Directive: Convert the records from the line containing "Click the $7.00 taxes amount in fare box" through the line containing "click(x=123, y=41)", inclusive, into a JSON list of strings with one string per line, omitting blank lines.

Input records:

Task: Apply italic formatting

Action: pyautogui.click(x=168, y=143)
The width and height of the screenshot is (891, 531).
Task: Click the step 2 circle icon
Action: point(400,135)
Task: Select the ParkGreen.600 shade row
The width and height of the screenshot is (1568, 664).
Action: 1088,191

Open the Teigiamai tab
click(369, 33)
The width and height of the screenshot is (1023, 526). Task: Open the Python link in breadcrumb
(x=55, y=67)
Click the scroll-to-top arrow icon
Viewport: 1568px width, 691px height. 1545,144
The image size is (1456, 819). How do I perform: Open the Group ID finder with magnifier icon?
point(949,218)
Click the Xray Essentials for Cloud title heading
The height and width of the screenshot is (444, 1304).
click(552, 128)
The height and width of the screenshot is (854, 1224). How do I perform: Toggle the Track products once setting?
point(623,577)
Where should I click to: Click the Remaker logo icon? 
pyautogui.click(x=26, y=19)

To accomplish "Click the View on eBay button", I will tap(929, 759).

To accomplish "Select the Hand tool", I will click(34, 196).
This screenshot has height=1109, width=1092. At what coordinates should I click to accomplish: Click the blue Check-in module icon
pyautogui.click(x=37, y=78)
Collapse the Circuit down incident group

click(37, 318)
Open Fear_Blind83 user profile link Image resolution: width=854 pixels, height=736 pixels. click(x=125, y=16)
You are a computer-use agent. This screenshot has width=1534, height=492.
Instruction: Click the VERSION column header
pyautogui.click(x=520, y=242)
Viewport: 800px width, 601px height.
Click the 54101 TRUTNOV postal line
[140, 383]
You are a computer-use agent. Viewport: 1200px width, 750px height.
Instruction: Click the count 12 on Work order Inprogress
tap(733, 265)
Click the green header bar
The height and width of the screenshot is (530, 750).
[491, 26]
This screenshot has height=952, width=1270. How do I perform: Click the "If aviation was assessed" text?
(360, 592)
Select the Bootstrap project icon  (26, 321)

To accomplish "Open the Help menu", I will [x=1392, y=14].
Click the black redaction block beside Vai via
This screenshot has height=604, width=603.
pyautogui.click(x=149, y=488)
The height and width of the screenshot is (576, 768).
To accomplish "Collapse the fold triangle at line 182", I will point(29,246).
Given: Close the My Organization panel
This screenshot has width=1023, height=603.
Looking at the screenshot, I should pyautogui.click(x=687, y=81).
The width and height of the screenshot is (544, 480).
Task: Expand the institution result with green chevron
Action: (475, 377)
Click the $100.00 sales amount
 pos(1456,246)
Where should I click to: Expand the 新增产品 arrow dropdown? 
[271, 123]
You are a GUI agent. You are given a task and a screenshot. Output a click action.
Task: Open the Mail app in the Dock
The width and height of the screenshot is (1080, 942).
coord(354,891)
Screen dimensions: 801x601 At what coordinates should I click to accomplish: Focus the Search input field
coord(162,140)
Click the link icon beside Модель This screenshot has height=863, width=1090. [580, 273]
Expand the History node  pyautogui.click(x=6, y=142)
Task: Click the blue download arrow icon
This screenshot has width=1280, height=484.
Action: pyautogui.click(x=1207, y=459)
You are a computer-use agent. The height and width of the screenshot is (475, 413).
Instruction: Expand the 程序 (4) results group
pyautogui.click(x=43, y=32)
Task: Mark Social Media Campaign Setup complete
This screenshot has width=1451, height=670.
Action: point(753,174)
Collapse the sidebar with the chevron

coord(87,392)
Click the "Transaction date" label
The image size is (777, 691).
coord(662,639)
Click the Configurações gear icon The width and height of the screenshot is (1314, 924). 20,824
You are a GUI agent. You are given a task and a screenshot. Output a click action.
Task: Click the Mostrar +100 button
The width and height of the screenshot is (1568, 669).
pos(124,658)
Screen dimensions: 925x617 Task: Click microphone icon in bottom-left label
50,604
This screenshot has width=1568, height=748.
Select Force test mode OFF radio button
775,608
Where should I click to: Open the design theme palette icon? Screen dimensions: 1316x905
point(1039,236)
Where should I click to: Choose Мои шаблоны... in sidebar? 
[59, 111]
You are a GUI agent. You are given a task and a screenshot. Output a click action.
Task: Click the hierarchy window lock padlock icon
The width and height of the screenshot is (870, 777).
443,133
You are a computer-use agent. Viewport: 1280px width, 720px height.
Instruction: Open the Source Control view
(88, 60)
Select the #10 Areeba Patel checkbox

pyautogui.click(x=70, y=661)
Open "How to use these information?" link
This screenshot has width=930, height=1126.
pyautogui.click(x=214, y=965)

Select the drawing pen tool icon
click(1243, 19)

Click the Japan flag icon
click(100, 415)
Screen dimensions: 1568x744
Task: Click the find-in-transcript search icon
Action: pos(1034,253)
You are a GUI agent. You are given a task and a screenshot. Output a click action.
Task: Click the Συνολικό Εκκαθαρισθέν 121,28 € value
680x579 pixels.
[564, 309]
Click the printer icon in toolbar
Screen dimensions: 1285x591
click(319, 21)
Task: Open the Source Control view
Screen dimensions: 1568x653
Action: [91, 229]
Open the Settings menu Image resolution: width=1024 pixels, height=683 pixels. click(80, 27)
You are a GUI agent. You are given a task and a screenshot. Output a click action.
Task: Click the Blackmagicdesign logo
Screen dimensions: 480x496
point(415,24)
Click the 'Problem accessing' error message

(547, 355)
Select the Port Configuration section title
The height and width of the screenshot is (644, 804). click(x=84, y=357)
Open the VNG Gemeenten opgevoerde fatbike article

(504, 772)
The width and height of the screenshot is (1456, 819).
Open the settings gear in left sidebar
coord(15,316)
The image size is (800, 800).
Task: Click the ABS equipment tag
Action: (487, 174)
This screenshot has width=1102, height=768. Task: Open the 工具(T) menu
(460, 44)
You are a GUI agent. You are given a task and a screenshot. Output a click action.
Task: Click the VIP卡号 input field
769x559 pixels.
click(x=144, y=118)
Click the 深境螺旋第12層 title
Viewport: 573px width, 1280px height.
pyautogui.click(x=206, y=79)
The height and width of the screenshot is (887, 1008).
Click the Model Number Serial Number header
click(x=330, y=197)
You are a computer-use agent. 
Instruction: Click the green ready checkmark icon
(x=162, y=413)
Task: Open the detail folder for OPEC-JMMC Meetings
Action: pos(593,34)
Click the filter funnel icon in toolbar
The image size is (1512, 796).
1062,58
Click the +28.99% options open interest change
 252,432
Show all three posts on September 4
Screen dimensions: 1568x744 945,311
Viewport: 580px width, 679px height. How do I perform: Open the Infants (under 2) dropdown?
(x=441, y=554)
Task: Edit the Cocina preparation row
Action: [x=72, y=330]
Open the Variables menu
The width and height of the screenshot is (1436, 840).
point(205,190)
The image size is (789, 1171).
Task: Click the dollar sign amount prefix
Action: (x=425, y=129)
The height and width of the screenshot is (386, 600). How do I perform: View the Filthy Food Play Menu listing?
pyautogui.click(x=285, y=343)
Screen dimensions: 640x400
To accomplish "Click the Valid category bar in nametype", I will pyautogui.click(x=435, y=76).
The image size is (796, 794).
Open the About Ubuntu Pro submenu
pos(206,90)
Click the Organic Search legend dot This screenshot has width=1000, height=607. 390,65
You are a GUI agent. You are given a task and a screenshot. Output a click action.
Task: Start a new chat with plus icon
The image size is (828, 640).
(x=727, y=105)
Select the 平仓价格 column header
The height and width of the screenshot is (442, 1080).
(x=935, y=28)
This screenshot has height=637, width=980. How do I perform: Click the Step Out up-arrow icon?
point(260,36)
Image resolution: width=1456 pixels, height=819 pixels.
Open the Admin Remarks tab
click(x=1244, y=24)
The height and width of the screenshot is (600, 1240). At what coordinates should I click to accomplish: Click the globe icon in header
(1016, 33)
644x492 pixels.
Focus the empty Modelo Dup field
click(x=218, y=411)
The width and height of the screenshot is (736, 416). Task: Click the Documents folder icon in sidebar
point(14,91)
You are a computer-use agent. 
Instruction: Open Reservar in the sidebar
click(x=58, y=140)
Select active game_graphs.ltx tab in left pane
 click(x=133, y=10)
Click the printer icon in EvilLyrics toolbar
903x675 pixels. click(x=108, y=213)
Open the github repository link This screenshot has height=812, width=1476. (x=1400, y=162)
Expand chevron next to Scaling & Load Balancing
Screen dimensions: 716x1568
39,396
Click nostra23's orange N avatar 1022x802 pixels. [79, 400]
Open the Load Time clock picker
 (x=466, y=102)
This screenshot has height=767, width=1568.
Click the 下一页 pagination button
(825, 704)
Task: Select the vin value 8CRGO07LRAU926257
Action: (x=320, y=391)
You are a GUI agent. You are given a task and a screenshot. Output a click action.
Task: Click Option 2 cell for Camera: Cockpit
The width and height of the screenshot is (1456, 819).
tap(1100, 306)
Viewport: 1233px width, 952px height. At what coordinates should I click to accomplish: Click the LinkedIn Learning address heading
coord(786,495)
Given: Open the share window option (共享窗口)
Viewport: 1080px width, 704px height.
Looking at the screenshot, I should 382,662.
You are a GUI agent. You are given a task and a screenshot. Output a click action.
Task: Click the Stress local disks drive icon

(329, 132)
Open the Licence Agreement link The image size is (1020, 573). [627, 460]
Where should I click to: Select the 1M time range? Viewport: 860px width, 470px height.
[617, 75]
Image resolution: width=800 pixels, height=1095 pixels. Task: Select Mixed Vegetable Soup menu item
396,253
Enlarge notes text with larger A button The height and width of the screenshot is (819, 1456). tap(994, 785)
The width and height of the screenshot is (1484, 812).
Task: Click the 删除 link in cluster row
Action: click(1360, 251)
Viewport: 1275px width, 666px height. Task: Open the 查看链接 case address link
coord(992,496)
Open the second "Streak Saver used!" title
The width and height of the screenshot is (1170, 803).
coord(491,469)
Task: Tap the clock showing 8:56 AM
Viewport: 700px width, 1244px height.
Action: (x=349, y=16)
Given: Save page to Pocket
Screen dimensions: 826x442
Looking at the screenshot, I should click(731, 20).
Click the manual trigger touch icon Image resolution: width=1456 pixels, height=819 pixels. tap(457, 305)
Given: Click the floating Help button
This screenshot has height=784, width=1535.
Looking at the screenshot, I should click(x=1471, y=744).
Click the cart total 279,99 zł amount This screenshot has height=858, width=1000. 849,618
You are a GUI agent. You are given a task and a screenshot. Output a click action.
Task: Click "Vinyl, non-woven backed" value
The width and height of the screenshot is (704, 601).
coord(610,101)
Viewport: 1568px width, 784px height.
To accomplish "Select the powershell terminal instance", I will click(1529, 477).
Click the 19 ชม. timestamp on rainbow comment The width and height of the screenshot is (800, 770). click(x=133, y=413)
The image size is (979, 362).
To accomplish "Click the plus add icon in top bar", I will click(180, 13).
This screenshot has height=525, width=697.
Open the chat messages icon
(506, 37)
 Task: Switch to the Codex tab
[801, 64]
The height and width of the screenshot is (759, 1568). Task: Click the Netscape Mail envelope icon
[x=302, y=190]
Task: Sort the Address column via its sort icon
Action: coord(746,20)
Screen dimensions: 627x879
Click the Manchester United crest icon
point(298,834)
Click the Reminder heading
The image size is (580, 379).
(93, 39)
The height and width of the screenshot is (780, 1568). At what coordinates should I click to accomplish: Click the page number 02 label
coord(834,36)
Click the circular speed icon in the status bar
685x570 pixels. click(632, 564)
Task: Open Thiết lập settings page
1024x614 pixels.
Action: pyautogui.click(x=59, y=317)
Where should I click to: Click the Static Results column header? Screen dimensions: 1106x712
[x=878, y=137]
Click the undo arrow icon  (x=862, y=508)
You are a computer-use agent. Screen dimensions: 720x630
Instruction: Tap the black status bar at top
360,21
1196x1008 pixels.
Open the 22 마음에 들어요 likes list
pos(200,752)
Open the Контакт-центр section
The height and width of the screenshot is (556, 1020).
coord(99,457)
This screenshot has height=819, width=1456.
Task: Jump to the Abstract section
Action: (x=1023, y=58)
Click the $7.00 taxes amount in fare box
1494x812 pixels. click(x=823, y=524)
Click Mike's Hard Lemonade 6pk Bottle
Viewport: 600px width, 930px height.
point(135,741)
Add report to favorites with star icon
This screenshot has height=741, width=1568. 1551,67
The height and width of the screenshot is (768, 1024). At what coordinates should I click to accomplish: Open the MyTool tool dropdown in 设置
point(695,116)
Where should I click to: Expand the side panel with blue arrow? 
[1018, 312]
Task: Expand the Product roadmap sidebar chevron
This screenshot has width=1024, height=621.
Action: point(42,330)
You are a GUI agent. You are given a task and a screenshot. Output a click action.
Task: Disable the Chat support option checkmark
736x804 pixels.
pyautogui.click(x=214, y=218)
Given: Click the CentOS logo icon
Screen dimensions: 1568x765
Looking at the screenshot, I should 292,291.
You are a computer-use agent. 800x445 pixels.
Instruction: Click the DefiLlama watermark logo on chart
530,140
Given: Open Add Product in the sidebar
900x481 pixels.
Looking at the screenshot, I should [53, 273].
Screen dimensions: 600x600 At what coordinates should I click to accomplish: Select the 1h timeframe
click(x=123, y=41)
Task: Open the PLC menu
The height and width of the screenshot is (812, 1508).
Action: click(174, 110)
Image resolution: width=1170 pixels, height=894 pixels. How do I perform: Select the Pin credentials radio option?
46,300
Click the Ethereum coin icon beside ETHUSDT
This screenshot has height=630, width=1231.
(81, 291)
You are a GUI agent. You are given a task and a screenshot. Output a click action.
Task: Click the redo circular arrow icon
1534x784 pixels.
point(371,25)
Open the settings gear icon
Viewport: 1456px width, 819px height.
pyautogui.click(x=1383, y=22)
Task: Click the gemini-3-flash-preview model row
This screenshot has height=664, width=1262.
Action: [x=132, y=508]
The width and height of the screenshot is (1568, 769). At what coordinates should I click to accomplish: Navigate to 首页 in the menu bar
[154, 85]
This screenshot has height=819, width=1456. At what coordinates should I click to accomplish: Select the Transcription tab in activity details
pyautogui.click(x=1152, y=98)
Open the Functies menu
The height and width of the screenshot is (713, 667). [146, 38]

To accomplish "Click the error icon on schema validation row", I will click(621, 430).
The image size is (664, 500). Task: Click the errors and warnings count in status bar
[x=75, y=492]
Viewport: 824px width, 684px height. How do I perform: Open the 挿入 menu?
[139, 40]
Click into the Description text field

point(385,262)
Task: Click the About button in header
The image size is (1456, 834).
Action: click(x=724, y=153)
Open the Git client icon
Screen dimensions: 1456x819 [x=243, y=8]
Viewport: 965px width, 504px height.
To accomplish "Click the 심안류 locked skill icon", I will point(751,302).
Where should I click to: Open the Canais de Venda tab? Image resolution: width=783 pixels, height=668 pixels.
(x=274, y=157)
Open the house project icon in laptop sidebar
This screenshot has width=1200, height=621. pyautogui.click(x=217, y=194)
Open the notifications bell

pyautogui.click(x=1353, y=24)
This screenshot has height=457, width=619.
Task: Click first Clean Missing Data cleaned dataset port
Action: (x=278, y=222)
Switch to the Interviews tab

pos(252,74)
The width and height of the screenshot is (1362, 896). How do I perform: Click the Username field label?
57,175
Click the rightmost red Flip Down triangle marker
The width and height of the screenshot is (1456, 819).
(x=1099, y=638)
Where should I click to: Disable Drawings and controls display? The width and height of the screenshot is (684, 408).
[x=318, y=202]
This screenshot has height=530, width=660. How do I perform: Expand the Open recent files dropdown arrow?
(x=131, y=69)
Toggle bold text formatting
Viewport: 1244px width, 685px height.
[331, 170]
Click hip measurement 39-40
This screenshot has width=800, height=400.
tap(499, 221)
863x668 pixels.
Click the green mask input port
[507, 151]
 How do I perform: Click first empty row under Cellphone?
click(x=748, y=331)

Exercise result:
[
  "Click the $7.00 taxes amount in fare box",
  "1494x812 pixels. click(x=823, y=524)",
  "Click Mike's Hard Lemonade 6pk Bottle",
  "Viewport: 600px width, 930px height.",
  "point(135,741)",
  "Add report to favorites with star icon",
  "This screenshot has height=741, width=1568. 1551,67",
  "The height and width of the screenshot is (768, 1024). At what coordinates should I click to accomplish: Open the MyTool tool dropdown in 设置",
  "point(695,116)",
  "Where should I click to: Expand the side panel with blue arrow? ",
  "[1018, 312]",
  "Task: Expand the Product roadmap sidebar chevron",
  "This screenshot has width=1024, height=621.",
  "Action: point(42,330)",
  "You are a GUI agent. You are given a task and a screenshot. Output a click action.",
  "Task: Disable the Chat support option checkmark",
  "736x804 pixels.",
  "pyautogui.click(x=214, y=218)",
  "Given: Click the CentOS logo icon",
  "Screen dimensions: 1568x765",
  "Looking at the screenshot, I should 292,291.",
  "You are a computer-use agent. 800x445 pixels.",
  "Instruction: Click the DefiLlama watermark logo on chart",
  "530,140",
  "Given: Open Add Product in the sidebar",
  "900x481 pixels.",
  "Looking at the screenshot, I should [53, 273].",
  "Screen dimensions: 600x600 At what coordinates should I click to accomplish: Select the 1h timeframe",
  "click(x=123, y=41)"
]